◆ **THE TASK**:
Each line of the data below that holds the word "Tiga" is to be reported in full.

++++ MATERIAL FOR THIS TASK

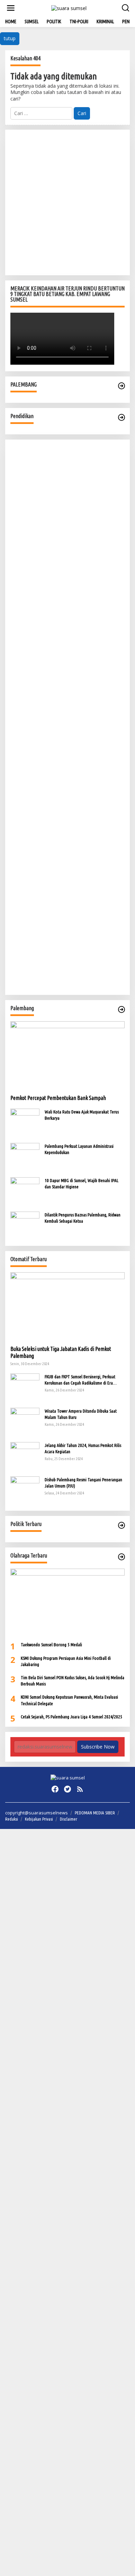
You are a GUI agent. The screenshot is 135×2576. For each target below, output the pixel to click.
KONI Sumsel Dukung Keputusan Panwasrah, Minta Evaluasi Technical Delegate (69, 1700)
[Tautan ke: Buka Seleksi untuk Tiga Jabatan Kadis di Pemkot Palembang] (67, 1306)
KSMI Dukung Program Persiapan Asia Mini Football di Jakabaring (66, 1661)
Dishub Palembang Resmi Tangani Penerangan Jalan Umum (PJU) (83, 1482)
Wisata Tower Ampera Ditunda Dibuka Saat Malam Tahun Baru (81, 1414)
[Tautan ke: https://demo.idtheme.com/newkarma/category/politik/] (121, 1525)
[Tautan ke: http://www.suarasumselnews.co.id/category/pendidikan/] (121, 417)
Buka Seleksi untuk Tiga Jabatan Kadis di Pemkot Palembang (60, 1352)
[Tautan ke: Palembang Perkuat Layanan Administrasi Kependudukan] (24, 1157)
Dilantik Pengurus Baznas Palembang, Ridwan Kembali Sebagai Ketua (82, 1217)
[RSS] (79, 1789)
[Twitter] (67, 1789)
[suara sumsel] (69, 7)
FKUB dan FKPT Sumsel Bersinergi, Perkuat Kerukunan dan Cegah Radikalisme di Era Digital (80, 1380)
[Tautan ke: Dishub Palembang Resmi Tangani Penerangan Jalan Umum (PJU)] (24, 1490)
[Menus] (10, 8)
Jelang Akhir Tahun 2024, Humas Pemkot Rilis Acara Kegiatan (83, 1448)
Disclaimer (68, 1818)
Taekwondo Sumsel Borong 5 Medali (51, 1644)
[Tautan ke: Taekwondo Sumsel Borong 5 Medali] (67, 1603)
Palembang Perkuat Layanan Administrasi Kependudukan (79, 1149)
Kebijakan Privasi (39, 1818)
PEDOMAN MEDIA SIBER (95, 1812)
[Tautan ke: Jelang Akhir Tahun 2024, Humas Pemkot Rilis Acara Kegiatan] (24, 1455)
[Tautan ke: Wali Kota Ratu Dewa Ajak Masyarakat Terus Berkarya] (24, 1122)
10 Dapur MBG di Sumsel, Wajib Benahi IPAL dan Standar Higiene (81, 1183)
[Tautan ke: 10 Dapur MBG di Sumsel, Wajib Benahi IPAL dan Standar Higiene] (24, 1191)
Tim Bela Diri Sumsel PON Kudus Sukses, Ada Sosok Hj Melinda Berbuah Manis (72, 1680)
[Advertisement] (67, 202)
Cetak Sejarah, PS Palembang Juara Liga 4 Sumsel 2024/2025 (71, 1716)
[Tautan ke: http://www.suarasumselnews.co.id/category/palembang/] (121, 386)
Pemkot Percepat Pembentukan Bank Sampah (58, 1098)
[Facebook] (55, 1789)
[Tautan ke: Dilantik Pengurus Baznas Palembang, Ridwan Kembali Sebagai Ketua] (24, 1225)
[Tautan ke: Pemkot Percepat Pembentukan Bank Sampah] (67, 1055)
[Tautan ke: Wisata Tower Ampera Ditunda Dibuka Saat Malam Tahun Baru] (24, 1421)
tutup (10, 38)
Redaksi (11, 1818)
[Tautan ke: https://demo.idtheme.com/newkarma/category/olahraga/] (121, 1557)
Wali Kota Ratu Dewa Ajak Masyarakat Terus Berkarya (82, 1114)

++++++++

◆ **TASK OUTPUT**:
[Tautan ke: Buka Seleksi untuk Tiga Jabatan Kadis di Pemkot Palembang] (67, 1306)
Buka Seleksi untuk Tiga Jabatan Kadis di Pemkot Palembang (60, 1352)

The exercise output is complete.